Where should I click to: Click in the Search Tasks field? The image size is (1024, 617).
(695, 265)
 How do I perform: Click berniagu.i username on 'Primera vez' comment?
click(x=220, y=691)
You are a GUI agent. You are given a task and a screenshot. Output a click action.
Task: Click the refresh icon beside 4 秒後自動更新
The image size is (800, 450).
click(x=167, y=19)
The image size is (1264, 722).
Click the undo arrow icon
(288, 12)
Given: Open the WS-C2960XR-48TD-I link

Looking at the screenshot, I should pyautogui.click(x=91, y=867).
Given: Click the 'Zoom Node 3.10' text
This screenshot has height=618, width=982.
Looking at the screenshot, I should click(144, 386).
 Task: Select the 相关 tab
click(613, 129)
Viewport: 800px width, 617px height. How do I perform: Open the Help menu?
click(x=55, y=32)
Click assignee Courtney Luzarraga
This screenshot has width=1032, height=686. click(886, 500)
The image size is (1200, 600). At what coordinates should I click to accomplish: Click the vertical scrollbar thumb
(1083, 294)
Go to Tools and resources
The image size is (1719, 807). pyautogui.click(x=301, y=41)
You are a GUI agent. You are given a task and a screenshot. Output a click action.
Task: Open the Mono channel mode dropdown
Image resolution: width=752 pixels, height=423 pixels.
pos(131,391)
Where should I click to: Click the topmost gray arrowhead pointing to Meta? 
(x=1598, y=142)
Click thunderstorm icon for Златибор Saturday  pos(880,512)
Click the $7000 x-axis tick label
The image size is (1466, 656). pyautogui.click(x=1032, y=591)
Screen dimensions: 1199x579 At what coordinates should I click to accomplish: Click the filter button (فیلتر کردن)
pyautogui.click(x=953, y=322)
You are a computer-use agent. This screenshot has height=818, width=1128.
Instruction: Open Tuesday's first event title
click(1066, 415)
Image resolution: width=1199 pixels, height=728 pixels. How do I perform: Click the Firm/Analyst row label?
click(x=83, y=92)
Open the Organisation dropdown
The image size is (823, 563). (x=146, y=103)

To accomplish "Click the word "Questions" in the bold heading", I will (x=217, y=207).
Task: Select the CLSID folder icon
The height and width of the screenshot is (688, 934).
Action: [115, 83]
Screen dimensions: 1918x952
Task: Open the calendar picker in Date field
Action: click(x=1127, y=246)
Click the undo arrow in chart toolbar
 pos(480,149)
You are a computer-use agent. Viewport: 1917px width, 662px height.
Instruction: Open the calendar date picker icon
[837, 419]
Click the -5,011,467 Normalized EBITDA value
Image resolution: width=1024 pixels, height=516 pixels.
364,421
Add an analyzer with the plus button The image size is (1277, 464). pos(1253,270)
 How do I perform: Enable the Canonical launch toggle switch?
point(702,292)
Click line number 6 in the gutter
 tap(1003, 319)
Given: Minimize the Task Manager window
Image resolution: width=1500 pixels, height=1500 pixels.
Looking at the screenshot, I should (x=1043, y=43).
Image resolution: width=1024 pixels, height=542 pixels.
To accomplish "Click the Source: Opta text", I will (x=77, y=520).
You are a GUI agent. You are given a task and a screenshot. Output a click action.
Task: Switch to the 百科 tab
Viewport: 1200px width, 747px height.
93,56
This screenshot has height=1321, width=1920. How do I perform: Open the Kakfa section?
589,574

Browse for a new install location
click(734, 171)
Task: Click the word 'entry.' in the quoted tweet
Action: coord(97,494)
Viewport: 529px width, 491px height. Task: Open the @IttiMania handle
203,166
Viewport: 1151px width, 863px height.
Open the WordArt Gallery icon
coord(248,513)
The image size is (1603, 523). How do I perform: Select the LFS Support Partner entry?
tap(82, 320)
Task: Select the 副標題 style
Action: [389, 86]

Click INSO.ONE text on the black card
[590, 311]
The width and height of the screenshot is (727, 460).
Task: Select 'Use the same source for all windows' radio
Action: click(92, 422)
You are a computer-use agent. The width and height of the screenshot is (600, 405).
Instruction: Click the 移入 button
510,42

===============

Scan the entries above and return each line that holds "will".

To accomplish "Click the word "Questions" in the bold heading", I will (x=217, y=207).
To accomplish "Click the Source: Opta text", I will (x=77, y=520).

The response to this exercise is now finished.